Copy out the passage on diabetic foot ulcers below in full, word for word.

• [Passage provided]
━━━━━━

Diabetic foot ulcers are the most common complication of diabetes mellitus leading to hospitalization and the most common cause of non-traumatic lower extremity amputations4. Most cases are due to loss of sensation. This means loss of awareness from trauma that results in a breakdown of the skin. The most common mechanism of injury is due to excessive, repetitive, and unperceived pressure of bony prominences such as the bottom of the foot.
Diabetic foot ulcers commonly fail to heal because patients continue to put weight on their affected foot. Diabetic foot ulcers can become infected, which results in inflammation, purulent drainage, warmth, and redness to the affected area. If the infection becomes worse or left untreated then life-threatening infections, such as necrotizing fasciitis, can occur leading to loss of the affected limb. In fact, up to one-third of patients with limb-threatening infections must still undergo major limb amputation5. This results in high rates of hospitalizations and re-hospitalizations causing increased costs for the management of this disease6.
Here are top 5 things to know about diabetic foot ulcers.
- Once a patient has a healed ulcer, he or she remains at high risk for reulceration2. Once healed, ulcer recurrence is 40 percent at one year, 66 percent at three years, and 75 percent at five years. Therefore, patients still need to visit their specialist (bi-monthly in some cases) in order to reduce the risk of recurrence.
- Most diabetic foot ulcers are polymicrobial3. This means there is more than one type of bacteria present. Aerobic gram-positive cocci are one of the most common bacteria present, especially Staphylococcus. Gram-negative bacilli, such as Proteus mirabilis, are frequently co-pathogens in chronic infections or after antibiotic treatment. Obligate anaerobes, such as Prevotella, can occur in ischemic or necrotic wounds as well.

━━━━━━

• [Information supplied]
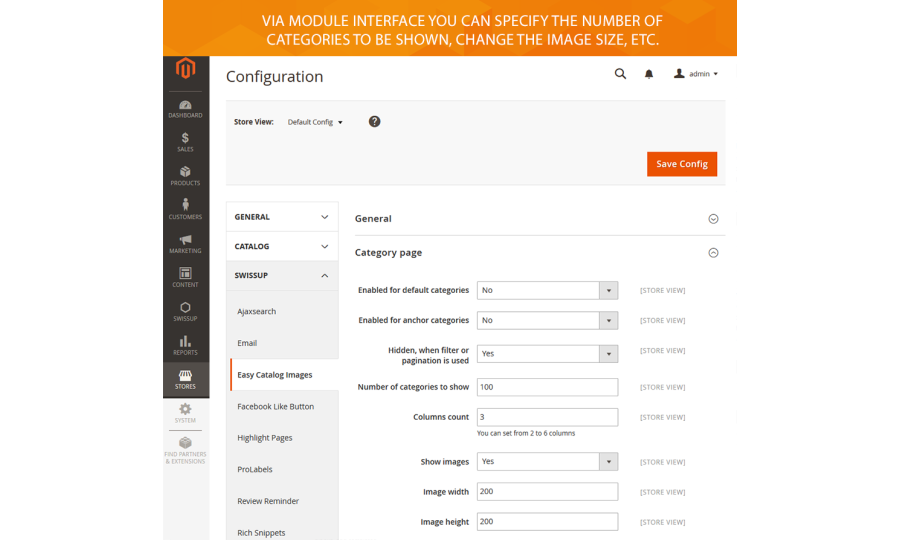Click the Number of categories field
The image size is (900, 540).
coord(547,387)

━━━━━━

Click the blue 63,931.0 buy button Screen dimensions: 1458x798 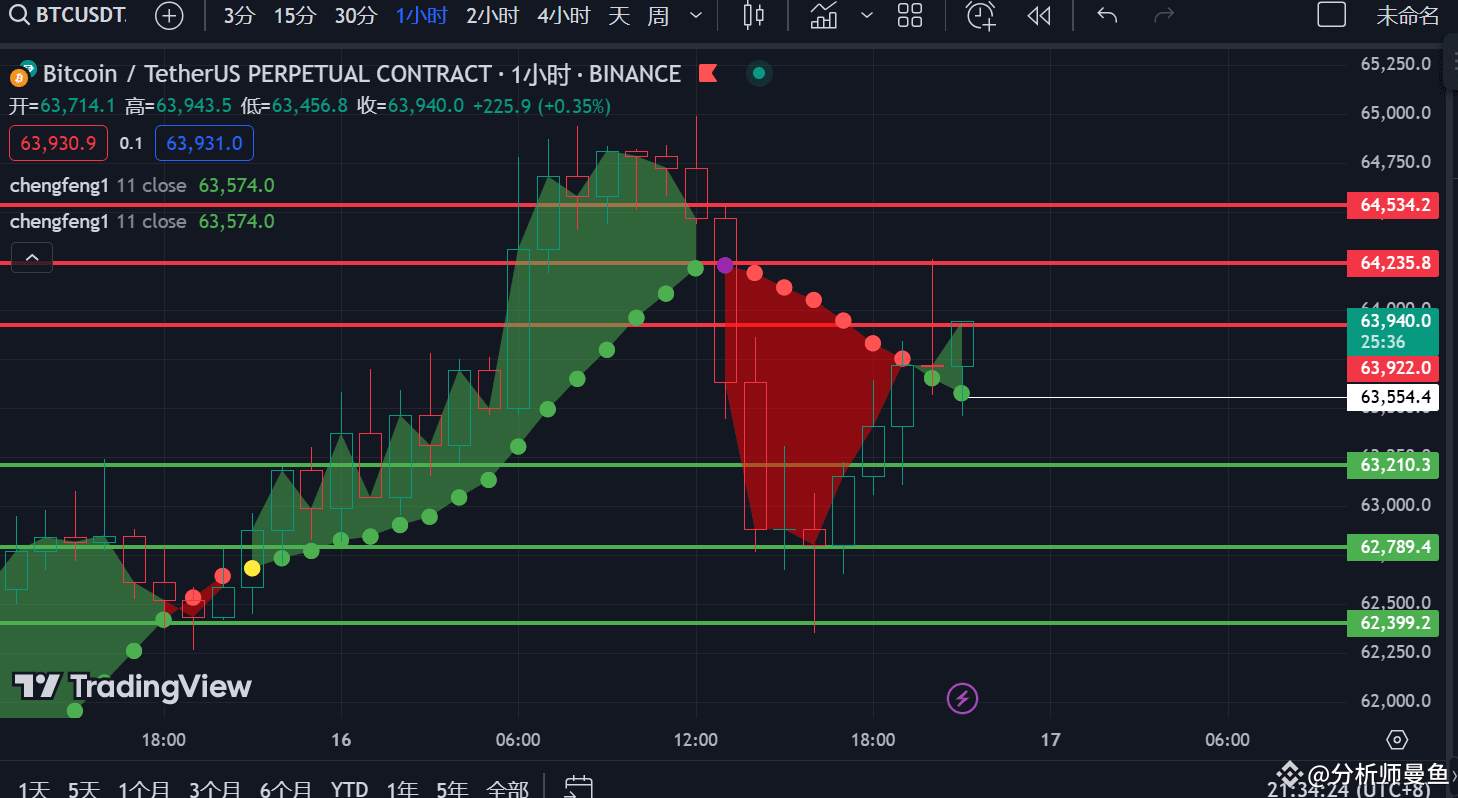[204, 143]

━━━━━━

• [Your solution]
Diabetic foot ulcers are the most common complication of diabetes mellitus leading to hospitalization and the most common cause of non-traumatic lower extremity amputations4. Most cases are due to loss of sensation. This means loss of awareness from trauma that results in a breakdown of the skin. The most common mechanism of injury is due to excessive, repetitive, and unperceived pressure of bony prominences such as the bottom of the foot.
Diabetic foot ulcers commonly fail to heal because patients continue to put weight on their affected foot. Diabetic foot ulcers can become infected, which results in inflammation, purulent drainage, warmth, and redness to the affected area. If the infection becomes worse or left untreated then life-threatening infections, such as necrotizing fasciitis, can occur leading to loss of the affected limb. In fact, up to one-third of patients with limb-threatening infections must still undergo major limb amputation5. This results in high rates of hospitalizations and re-hospitalizations causing increased costs for the management of this disease6.
Here are top 5 things to know about diabetic foot ulcers.
- Once a patient has a healed ulcer, he or she remains at high risk for reulceration2. Once healed, ulcer recurrence is 40 percent at one year, 66 percent at three years, and 75 percent at five years. Therefore, patients still need to visit their specialist (bi-monthly in some cases) in order to reduce the risk of recurrence.
- Most diabetic foot ulcers are polymicrobial3. This means there is more than one type of bacteria present. Aerobic gram-positive cocci are one of the most common bacteria present, especially Staphylococcus. Gram-negative bacilli, such as Proteus mirabilis, are frequently co-pathogens in chronic infections or after antibiotic treatment. Obligate anaerobes, such as Prevotella, can occur in ischemic or necrotic wounds as well.